Hmmm. Ok bad example. What I mean is, it’s alway best if a regulator understands what you’re doing, why you’re doing it, and of course how it helps them and their goals.
On perhaps the other end of the spectrum, you might receive a notice that you’re being actively investigated. In that situation, well you should probably stop reading this newsletter and get a white-collar/investigations attorney who works well with prosecutors. Or, depending on the situation, one who doesn’t. Either way get your litigation hold procedures in order and if you’re not a skillful enough grifter to fake a deep voice for a decade, resist the urge to destroy any documents. But anyway, I’m digressing…
Setting Expectations
Outside of those aforementioned extreme ends of the spectrum, companies do have some leeway to push back, especially when it comes to consumer privacy. It’s easy to see why Grewal mentioned it in his public appeal. Apple didn’t exactly face a ton of public backlash by spent years fighting with the FBI over unlocking iPhones in connection with high-profile criminal investigations.
“The government is asking Apple to hack our own users and undermine decades of security advancements that protect our customers — including tens of millions of American citizens — from sophisticated hackers and cybercriminals,” the company said at the time. “The same engineers who built strong encryption into the iPhone to protect our users would, ironically, be ordered to weaken those protections and make our users less safe.”
Taking a stand like that requires a well thought out point of view, and its helpful to set those expectations - both with the government and with your customers - publicly, and from the beginning. Most companies map this out somewhere in their privacy policy setting the expectation that they will generally only reveal consumer information to law enforcement if “required to by law” or if necessary to protect someone or something from harm. Going back to Coinbase, for example, they have a fairly standard provision.
With law enforcement, officials, or other third parties when we are compelled to do so by a subpoena, court order, or similar legal procedure, or when we believe in good faith that the disclosure of personal information is necessary to prevent physical harm or financial loss, to report suspected illegal activity, or to investigate violations of our User Agreement or any other applicable policies.
There is a lot of wriggle room by design in those type of statements - they call out discrete but broad parameters that allow them to essentially do what they think is right. Whether or not you’ve been subpoena’d, there is a big difference between complying with AML reporting requirements, actively helping to prevent crime, and handing over the names of some folks who clicked “yes” on a waitlist. At some point, the company needs to make a value-judgment and stand behind it, and while government compulsion is certainly one of the determining factors, there are times to push back against that as well.
Keeping it Simple
But overall, for most companies and most situations, interactions with law enforcement eventually becomes a standard part of doing business. Most of the time law enforcement asks for more specific pieces of information, and its much easier to make an assessment of a narrow request than some categorical sweep. For those circumstances, an established internal policy along with some workflows and process can take you pretty far.

● **DATA EXTRACT**:
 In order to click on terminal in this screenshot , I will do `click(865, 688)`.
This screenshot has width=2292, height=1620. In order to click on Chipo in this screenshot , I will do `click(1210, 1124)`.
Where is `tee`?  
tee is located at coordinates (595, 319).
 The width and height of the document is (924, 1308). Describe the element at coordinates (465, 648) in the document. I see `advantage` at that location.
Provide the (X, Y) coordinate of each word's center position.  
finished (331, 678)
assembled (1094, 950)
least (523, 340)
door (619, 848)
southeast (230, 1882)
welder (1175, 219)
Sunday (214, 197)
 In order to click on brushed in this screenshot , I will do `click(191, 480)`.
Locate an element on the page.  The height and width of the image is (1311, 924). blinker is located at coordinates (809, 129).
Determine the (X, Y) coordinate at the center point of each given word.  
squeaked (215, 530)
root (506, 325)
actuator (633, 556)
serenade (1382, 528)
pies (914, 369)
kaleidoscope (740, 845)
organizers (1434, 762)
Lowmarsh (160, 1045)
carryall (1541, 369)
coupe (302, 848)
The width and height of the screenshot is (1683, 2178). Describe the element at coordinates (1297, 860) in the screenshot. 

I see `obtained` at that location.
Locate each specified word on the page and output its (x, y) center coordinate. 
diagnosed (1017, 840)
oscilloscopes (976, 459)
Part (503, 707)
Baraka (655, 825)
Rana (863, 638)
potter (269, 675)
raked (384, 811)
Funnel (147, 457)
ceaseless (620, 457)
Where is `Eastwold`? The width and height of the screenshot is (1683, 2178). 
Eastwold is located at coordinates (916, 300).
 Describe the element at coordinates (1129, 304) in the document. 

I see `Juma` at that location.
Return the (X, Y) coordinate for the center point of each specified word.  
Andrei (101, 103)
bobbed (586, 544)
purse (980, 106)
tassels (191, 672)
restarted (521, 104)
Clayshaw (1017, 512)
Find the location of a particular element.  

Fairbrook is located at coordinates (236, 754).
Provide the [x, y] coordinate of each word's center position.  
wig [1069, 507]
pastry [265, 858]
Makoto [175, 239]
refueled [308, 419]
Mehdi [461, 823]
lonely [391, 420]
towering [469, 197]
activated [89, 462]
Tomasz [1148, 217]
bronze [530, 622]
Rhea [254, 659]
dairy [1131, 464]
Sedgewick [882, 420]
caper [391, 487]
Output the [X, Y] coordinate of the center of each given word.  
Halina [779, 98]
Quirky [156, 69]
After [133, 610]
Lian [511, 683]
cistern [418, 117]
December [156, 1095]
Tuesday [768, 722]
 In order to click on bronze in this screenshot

● **EXERCISE DIRECTIONS**: In the passage about dealing with law enforcement, what did Apple spend years fighting the FBI over?

● **REPLY**: Unlocking iPhones in connection with high-profile criminal investigations.